As one who wears Aristotelian goggles, my chief criticism of the text was that his moral philosophy was absent. In all fairness, a concise book on free will need not square the coherence of his metaphysical whole, but some commentary on the intersection of “morality is objectively” + “free will is an illusion” would have been welcome. With that, his supporting science on free will, resting on Libet’s experiments, is extremely weak. The design and interpretations of Libet’s experiments are highly controversial and none of this was taken into account. A large body of evidence, supporting critiques, and how these critiques fail as defeaters to his hypothesis – all were absent.

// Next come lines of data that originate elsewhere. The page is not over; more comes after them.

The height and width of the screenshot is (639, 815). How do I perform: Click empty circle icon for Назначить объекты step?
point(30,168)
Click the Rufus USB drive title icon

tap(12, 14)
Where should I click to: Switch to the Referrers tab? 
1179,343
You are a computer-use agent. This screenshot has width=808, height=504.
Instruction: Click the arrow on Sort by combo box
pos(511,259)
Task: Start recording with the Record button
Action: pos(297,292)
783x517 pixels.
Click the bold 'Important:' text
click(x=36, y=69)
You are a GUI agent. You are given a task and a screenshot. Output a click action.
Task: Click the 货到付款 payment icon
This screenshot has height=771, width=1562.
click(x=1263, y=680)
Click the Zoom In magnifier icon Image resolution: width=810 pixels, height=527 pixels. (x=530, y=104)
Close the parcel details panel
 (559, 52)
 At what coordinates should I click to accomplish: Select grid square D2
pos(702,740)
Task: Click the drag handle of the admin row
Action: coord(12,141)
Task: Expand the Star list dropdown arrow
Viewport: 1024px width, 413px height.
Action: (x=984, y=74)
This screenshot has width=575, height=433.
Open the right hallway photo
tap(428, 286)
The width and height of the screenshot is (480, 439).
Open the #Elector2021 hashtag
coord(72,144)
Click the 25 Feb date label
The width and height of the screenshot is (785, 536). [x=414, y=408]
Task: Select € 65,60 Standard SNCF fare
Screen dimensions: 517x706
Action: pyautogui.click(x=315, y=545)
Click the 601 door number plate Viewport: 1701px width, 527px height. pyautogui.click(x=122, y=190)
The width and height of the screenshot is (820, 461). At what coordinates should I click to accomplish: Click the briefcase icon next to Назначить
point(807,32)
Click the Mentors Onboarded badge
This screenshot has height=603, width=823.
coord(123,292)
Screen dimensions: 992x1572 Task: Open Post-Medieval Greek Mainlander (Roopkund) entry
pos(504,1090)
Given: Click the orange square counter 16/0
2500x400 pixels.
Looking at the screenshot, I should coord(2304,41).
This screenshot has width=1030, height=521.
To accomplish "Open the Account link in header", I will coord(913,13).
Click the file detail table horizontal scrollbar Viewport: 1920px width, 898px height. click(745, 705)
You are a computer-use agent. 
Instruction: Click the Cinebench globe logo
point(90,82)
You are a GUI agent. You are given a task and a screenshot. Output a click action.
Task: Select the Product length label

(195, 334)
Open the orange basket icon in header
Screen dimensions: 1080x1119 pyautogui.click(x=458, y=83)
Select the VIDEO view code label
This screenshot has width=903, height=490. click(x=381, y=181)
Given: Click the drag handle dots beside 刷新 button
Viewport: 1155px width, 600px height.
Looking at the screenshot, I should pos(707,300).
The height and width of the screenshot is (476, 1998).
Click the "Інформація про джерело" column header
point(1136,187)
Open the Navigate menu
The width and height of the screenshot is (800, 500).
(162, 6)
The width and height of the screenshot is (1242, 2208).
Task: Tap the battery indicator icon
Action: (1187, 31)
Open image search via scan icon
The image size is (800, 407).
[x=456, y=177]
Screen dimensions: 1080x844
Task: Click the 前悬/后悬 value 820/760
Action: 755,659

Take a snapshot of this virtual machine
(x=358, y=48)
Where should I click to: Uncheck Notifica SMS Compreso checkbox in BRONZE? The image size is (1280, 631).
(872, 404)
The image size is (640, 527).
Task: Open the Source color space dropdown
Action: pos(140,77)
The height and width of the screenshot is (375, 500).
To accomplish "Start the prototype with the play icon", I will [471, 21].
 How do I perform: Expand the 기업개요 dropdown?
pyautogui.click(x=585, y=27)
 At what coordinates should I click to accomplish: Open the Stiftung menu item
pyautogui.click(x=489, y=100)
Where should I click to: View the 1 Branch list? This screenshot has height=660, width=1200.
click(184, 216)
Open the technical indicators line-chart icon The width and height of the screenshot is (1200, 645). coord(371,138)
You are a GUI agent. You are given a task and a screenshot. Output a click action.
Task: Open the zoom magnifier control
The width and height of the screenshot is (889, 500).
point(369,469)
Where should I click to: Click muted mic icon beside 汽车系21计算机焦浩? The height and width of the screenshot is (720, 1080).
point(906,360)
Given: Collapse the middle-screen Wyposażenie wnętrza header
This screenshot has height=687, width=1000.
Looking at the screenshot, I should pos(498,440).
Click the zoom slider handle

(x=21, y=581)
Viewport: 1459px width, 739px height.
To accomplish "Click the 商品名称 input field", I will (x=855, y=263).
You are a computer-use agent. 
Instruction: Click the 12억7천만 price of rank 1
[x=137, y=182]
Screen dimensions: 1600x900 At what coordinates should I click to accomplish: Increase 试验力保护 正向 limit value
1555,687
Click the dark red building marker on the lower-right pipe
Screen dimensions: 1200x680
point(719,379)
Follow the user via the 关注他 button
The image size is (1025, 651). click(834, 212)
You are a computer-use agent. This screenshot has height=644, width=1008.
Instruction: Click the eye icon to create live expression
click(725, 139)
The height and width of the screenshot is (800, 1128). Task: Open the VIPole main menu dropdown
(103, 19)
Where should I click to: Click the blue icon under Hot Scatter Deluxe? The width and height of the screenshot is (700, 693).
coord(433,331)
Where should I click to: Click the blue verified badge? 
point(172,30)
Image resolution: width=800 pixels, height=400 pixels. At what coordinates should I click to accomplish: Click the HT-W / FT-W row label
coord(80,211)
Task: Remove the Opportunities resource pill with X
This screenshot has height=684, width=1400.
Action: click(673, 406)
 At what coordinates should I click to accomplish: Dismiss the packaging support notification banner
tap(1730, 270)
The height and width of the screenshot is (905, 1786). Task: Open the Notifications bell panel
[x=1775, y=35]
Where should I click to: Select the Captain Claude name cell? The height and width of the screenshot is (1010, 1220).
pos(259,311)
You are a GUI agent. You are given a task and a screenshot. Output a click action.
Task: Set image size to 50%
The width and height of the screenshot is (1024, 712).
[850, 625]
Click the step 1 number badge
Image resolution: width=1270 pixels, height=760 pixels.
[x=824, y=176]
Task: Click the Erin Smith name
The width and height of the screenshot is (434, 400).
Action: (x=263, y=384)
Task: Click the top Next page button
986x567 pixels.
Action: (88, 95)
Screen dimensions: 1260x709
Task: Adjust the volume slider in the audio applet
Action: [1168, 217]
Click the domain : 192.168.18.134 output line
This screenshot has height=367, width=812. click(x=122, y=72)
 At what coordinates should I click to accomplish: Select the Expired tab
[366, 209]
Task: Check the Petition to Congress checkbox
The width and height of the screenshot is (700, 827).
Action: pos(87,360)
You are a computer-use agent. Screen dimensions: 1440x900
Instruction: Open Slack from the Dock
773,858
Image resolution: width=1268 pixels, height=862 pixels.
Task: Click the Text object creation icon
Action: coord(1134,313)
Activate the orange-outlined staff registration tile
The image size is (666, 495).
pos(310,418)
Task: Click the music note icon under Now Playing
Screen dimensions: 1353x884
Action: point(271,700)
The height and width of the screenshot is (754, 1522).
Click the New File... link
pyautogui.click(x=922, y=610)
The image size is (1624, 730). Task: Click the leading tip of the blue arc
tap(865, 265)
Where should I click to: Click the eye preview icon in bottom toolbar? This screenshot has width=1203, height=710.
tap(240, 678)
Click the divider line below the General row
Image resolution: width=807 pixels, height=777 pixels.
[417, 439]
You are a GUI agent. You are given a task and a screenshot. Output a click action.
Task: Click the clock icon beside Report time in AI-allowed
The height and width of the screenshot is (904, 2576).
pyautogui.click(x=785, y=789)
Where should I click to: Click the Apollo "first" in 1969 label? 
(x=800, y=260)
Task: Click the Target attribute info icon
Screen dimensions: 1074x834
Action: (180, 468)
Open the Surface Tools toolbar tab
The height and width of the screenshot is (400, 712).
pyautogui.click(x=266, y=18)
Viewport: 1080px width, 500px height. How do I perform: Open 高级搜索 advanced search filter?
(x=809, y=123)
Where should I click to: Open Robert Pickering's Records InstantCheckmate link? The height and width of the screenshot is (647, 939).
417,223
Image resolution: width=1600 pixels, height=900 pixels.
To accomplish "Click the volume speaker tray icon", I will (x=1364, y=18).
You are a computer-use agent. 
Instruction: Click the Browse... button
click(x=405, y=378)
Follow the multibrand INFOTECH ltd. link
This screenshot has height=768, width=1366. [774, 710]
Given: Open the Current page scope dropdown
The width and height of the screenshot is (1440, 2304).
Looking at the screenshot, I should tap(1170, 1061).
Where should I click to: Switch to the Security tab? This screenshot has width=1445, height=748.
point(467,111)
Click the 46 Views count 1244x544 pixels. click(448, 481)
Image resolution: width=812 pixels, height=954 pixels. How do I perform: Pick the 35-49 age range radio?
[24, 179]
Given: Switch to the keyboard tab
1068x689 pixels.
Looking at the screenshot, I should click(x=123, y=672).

While weak in scientific rigor, it’s a nice and concise handbook for the philosophical materialist. If I were to put on materialist goggles, I think Harris is dead on with the topic of free will. Fatally mistaken and unbelievably inconsistent on morality, but right on the money with free will. Though his consequent materialist incompatibilism goggles are attractive (and the others he mentioned just plain silly), I choose an entirely different pair.